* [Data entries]

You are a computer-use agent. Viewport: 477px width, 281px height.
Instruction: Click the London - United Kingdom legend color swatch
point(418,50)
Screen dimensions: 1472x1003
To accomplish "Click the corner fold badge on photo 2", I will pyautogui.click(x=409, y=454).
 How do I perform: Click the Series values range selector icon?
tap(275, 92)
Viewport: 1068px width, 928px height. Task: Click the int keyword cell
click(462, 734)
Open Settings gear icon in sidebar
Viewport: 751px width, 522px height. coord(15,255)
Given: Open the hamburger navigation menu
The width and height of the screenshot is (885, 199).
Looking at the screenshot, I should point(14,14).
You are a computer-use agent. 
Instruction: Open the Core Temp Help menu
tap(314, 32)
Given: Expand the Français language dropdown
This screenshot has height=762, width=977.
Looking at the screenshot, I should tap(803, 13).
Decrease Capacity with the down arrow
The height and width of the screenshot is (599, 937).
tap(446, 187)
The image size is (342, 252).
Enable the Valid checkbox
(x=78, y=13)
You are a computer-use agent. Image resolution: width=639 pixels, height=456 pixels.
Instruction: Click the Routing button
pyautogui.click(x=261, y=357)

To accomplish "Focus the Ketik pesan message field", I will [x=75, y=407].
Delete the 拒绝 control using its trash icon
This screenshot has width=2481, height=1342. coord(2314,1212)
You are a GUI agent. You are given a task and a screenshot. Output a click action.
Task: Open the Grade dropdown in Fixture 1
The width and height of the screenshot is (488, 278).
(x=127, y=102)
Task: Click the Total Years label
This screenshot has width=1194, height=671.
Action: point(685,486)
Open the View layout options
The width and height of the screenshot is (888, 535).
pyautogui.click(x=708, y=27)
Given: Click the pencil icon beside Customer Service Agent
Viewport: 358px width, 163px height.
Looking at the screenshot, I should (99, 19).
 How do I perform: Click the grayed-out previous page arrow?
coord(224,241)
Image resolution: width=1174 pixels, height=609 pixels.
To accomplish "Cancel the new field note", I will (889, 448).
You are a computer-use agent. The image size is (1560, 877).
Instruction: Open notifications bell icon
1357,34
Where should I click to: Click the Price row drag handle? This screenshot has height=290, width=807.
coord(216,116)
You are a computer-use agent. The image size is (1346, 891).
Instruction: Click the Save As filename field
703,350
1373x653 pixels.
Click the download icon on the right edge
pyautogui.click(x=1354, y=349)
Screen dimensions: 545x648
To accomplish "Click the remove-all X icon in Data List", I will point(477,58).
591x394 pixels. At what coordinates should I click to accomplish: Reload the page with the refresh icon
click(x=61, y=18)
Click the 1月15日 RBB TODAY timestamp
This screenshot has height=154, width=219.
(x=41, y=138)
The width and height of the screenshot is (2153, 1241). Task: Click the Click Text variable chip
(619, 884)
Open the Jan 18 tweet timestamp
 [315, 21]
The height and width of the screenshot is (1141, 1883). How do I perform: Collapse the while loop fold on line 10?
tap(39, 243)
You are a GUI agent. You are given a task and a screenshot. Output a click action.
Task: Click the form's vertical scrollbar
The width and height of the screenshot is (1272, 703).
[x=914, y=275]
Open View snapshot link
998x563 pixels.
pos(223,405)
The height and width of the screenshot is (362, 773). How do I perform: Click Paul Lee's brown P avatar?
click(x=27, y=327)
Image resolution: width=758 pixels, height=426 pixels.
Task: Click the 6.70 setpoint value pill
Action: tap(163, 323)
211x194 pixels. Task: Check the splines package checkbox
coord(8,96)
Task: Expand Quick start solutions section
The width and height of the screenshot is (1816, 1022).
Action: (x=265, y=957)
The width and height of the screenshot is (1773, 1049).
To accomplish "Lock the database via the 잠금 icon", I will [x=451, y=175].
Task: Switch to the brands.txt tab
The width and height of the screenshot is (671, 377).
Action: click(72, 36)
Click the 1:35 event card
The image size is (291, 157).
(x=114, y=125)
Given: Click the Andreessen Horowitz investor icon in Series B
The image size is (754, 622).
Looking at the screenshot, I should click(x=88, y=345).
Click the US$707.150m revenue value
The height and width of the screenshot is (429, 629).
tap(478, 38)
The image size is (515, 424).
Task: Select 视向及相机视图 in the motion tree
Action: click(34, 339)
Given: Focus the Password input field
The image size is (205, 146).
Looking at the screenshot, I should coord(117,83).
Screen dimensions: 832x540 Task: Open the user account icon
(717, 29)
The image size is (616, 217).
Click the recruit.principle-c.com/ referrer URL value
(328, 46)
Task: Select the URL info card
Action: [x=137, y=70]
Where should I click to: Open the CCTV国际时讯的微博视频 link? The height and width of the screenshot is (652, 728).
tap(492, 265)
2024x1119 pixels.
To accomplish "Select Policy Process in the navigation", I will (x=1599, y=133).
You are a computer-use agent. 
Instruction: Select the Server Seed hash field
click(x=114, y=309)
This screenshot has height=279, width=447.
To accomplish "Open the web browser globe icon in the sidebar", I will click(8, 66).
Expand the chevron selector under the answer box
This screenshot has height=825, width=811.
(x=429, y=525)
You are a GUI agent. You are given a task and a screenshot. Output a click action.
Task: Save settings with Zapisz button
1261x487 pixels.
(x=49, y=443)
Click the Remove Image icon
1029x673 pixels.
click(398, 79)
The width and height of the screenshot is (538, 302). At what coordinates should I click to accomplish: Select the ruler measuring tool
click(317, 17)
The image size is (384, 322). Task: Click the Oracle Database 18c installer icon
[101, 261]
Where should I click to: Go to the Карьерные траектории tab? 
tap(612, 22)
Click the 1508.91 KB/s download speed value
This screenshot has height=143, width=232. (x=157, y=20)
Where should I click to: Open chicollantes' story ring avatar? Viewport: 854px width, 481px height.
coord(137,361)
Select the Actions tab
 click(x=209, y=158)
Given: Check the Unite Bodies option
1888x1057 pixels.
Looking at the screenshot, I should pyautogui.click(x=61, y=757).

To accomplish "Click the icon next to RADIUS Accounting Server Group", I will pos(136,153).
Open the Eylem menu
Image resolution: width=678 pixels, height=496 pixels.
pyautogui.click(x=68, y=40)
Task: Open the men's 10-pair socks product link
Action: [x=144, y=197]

* [What is asked] Express these items as a JSON list of strings, one string per line, with blank lines left out.

* [Output for this task]
[
  "You are a computer-use agent. Viewport: 477px width, 281px height.",
  "Instruction: Click the London - United Kingdom legend color swatch",
  "point(418,50)",
  "Screen dimensions: 1472x1003",
  "To accomplish \"Click the corner fold badge on photo 2\", I will pyautogui.click(x=409, y=454).",
  " How do I perform: Click the Series values range selector icon?",
  "tap(275, 92)",
  "Viewport: 1068px width, 928px height. Task: Click the int keyword cell",
  "click(462, 734)",
  "Open Settings gear icon in sidebar",
  "Viewport: 751px width, 522px height. coord(15,255)",
  "Given: Open the hamburger navigation menu",
  "The width and height of the screenshot is (885, 199).",
  "Looking at the screenshot, I should point(14,14).",
  "You are a computer-use agent. ",
  "Instruction: Open the Core Temp Help menu",
  "tap(314, 32)",
  "Given: Expand the Français language dropdown",
  "This screenshot has height=762, width=977.",
  "Looking at the screenshot, I should tap(803, 13).",
  "Decrease Capacity with the down arrow",
  "The height and width of the screenshot is (599, 937).",
  "tap(446, 187)",
  "The image size is (342, 252).",
  "Enable the Valid checkbox",
  "(x=78, y=13)",
  "You are a computer-use agent. Image resolution: width=639 pixels, height=456 pixels.",
  "Instruction: Click the Routing button",
  "pyautogui.click(x=261, y=357)",
  "To accomplish \"Focus the Ketik pesan message field\", I will [x=75, y=407].",
  "Delete the 拒绝 control using its trash icon",
  "This screenshot has width=2481, height=1342. coord(2314,1212)",
  "You are a GUI agent. You are given a task and a screenshot. Output a click action.",
  "Task: Open the Grade dropdown in Fixture 1",
  "The width and height of the screenshot is (488, 278).",
  "(x=127, y=102)",
  "Task: Click the Total Years label",
  "This screenshot has width=1194, height=671.",
  "Action: point(685,486)",
  "Open the View layout options",
  "The width and height of the screenshot is (888, 535).",
  "pyautogui.click(x=708, y=27)",
  "Given: Click the pencil icon beside Customer Service Agent",
  "Viewport: 358px width, 163px height.",
  "Looking at the screenshot, I should (99, 19).",
  " How do I perform: Click the grayed-out previous page arrow?",
  "coord(224,241)",
  "Image resolution: width=1174 pixels, height=609 pixels.",
  "To accomplish \"Cancel the new field note\", I will (889, 448).",
  "You are a computer-use agent. The image size is (1560, 877).",
  "Instruction: Open notifications bell icon",
  "1357,34",
  "Where should I click to: Click the Price row drag handle? This screenshot has height=290, width=807.",
  "coord(216,116)",
  "You are a computer-use agent. The image size is (1346, 891).",
  "Instruction: Click the Save As filename field",
  "703,350",
  "1373x653 pixels.",
  "Click the download icon on the right edge",
  "pyautogui.click(x=1354, y=349)",
  "Screen dimensions: 545x648",
  "To accomplish \"Click the remove-all X icon in Data List\", I will point(477,58).",
  "591x394 pixels. At what coordinates should I click to accomplish: Reload the page with the refresh icon",
  "click(x=61, y=18)",
  "Click the 1月15日 RBB TODAY timestamp",
  "This screenshot has height=154, width=219.",
  "(x=41, y=138)",
  "The width and height of the screenshot is (2153, 1241). Task: Click the Click Text variable chip",
  "(619, 884)",
  "Open the Jan 18 tweet timestamp",
  " [315, 21]",
  "The height and width of the screenshot is (1141, 1883). How do I perform: Collapse the while loop fold on line 10?",
  "tap(39, 243)",
  "You are a GUI agent. You are given a task and a screenshot. Output a click action.",
  "Task: Click the form's vertical scrollbar",
  "The width and height of the screenshot is (1272, 703).",
  "[x=914, y=275]",
  "Open View snapshot link",
  "998x563 pixels.",
  "pos(223,405)",
  "The height and width of the screenshot is (362, 773). How do I perform: Click Paul Lee's brown P avatar?",
  "click(x=27, y=327)",
  "Image resolution: width=758 pixels, height=426 pixels.",
  "Task: Click the 6.70 setpoint value pill",
  "Action: tap(163, 323)",
  "211x194 pixels. Task: Check the splines package checkbox",
  "coord(8,96)",
  "Task: Expand Quick start solutions section",
  "The width and height of the screenshot is (1816, 1022).",
  "Action: (x=265, y=957)",
  "The width and height of the screenshot is (1773, 1049).",
  "To accomplish \"Lock the database via the 잠금 icon\", I will [x=451, y=175].",
  "Task: Switch to the brands.txt tab",
  "The width and height of the screenshot is (671, 377).",
  "Action: click(72, 36)",
  "Click the 1:35 event card",
  "The image size is (291, 157).",
  "(x=114, y=125)",
  "Given: Click the Andreessen Horowitz investor icon in Series B",
  "The image size is (754, 622).",
  "Looking at the screenshot, I should click(x=88, y=345).",
  "Click the US$707.150m revenue value",
  "The height and width of the screenshot is (429, 629).",
  "tap(478, 38)",
  "The image size is (515, 424).",
  "Task: Select 视向及相机视图 in the motion tree",
  "Action: click(34, 339)",
  "Given: Focus the Password input field",
  "The image size is (205, 146).",
  "Looking at the screenshot, I should coord(117,83).",
  "Screen dimensions: 832x540 Task: Open the user account icon",
  "(717, 29)",
  "The image size is (616, 217).",
  "Click the recruit.principle-c.com/ referrer URL value",
  "(328, 46)",
  "Task: Select the URL info card",
  "Action: [x=137, y=70]",
  "Where should I click to: Open the CCTV国际时讯的微博视频 link? The height and width of the screenshot is (652, 728).",
  "tap(492, 265)",
  "2024x1119 pixels.",
  "To accomplish \"Select Policy Process in the navigation\", I will (x=1599, y=133).",
  "You are a computer-use agent. ",
  "Instruction: Select the Server Seed hash field",
  "click(x=114, y=309)",
  "This screenshot has height=279, width=447.",
  "To accomplish \"Open the web browser globe icon in the sidebar\", I will click(8, 66).",
  "Expand the chevron selector under the answer box",
  "This screenshot has height=825, width=811.",
  "(x=429, y=525)",
  "You are a GUI agent. You are given a task and a screenshot. Output a click action.",
  "Task: Save settings with Zapisz button",
  "1261x487 pixels.",
  "(x=49, y=443)",
  "Click the Remove Image icon",
  "1029x673 pixels.",
  "click(398, 79)",
  "The width and height of the screenshot is (538, 302). At what coordinates should I click to accomplish: Select the ruler measuring tool",
  "click(317, 17)",
  "The image size is (384, 322). Task: Click the Oracle Database 18c installer icon",
  "[101, 261]",
  "Where should I click to: Go to the Карьерные траектории tab? ",
  "tap(612, 22)",
  "Click the 1508.91 KB/s download speed value",
  "This screenshot has height=143, width=232. (x=157, y=20)",
  "Where should I click to: Open chicollantes' story ring avatar? Viewport: 854px width, 481px height.",
  "coord(137,361)",
  "Select the Actions tab",
  " click(x=209, y=158)",
  "Given: Check the Unite Bodies option",
  "1888x1057 pixels.",
  "Looking at the screenshot, I should pyautogui.click(x=61, y=757).",
  "To accomplish \"Click the icon next to RADIUS Accounting Server Group\", I will pos(136,153).",
  "Open the Eylem menu",
  "Image resolution: width=678 pixels, height=496 pixels.",
  "pyautogui.click(x=68, y=40)",
  "Task: Open the men's 10-pair socks product link",
  "Action: [x=144, y=197]"
]